The soldiers took Muhammad to the black jail. "It was a tiny, narrow corridor, with lots of cells on both sides and a big steel gate and bright lights. We didn't know when it was night and when it was day." He was held in a concrete, windowless room, in complete solitary confinement. Soldiers regularly dragged him by his neck and refused him food and water. They accused him of providing medical care to the insurgents, to which he replied, "I am a doctor. It's my duty to provide care to every human being who comes to my clinic, whether they are Taliban or from the government."

Eventually, Muhammad was released, but he has since closed his clinic and left his home village. "I am scared of the Americans and the Taliban," he says. "I'm happy my father is dead, so he doesn't have to experience this hell."

Clearly Abu Ghraib in Iraq was not an aberration. What went wrong was that the 'grunts' got into taking trophy snaps for the folks back home. Indeed reading these reports I'm reminded first of all of accounts from the Vietnam war of US secret operations there, in which many thousands of Vietnamese civilians were arrested tortured and murdered. I'm also reminded of accounts from Latin America in the 70s and 80s, especially Argentina's war on its citizens, in which people would be abducted at night for torture and murder. The people, military and police, responsible for such crimes had been trained in the US at the School of Americas, "whose training manuals advocated torture, extortion and execution." According to School of Americas Watch

Among the SOA's nearly 60,000 graduates are notorious dictators Manuel Noriega and Omar Torrijos of Panama, Leopoldo Galtieri and Roberto Viola of Argentina, Juan Velasco Alvarado of Peru, Guillermo Rodriguez of Ecuador, and Hugo Banzer Suarez of Bolivia. Lower-level SOA graduates have participated in human rights abuses that include the assassination of Archbishop Oscar Romero and the El Mozote Massacre of 900 civilians.

In other words the US has form going back decades of promoting and using torture and murder and generally waging terror campaigns against foreign populations. What was exposed in Iraq and what Gopal describes in Afghanistan is not some neo-con Cheney-Bush aberration but standard operating practice by the US military for who knows how long. It's just over a century since the US took up "the white man's burden" and invaded the Philippines who had had the temerity to declare their independence from Spain, following Spain's defeat in the Spanish-US War. The US waged a brutal war to take control of the country in which hundreds of thousands of Filipinos were killed. So no doubt the US learnt an awful lot about terrorising local populations there.

I opposed the invasion of Afghanistan and still do. I am appalled that Australia was part and parcel of it and that we seem to have been committed for the long haul to that miserable war.
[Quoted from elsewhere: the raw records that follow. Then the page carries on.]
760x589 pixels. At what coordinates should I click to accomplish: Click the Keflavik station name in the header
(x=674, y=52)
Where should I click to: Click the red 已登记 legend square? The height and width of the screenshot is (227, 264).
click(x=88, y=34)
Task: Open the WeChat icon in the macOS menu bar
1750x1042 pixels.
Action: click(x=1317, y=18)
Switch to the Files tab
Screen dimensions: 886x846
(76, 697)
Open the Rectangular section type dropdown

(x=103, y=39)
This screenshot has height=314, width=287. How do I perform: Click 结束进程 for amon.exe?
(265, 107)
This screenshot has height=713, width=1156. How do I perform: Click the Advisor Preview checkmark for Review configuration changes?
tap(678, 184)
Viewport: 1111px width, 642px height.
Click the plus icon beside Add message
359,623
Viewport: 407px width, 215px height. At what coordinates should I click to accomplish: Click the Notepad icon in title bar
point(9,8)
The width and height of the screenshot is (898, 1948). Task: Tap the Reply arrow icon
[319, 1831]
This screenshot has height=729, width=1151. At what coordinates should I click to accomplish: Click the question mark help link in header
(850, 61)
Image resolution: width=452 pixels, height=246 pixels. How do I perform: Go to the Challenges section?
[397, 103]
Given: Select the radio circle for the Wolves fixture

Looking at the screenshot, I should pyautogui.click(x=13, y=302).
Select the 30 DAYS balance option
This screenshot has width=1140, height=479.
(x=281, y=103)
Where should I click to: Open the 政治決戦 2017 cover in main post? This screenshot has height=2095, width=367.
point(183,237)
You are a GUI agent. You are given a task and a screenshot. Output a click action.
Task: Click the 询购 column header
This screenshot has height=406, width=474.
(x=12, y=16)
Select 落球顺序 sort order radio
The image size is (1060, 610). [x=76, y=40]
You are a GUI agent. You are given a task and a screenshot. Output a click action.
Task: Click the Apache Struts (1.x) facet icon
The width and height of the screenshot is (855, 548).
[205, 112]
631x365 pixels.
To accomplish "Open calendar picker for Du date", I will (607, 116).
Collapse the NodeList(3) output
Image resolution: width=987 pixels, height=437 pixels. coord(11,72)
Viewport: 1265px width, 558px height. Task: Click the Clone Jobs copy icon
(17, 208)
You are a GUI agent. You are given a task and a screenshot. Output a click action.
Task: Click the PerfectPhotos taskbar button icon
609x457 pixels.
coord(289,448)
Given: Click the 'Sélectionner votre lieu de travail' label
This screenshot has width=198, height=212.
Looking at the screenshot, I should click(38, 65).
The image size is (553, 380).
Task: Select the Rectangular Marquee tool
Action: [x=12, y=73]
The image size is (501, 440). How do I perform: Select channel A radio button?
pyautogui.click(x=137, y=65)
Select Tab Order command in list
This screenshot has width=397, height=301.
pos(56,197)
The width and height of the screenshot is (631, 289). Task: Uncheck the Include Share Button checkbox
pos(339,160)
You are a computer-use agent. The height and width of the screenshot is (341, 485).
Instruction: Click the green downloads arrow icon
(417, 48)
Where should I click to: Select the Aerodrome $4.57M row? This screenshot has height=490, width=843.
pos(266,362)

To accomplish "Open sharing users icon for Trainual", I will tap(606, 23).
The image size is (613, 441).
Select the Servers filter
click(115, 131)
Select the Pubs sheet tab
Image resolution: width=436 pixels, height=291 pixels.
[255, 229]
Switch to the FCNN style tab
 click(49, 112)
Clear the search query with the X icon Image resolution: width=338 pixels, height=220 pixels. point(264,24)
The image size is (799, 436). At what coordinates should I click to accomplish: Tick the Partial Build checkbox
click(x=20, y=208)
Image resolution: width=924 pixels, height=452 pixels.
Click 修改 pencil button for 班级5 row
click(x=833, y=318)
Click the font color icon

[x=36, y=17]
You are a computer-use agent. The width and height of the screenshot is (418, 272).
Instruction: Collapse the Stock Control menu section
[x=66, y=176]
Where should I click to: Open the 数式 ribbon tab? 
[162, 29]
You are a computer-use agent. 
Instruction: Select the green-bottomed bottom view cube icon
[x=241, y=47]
War is rarely a viable solution to anything and the invasion of Afghanistan is yet another catastrophe in that country's recent history of being the plaything of the big powers. The behaviour of US forces there, just like their behaviour in Iraq, is clear evidence that the US is not interested in the plight of the local people. The real issue is control of the energy resources of Central Asia.


The US military and political elites like to talk about the war in Afghanistan being a long war over many years even decades. But if it keeps up this sort of behaviour we can be sure of one thing. Just like Britain and the Soviet Union before them, the US will lose its war in Afghanistan, just as it did in Vietnam back in '75.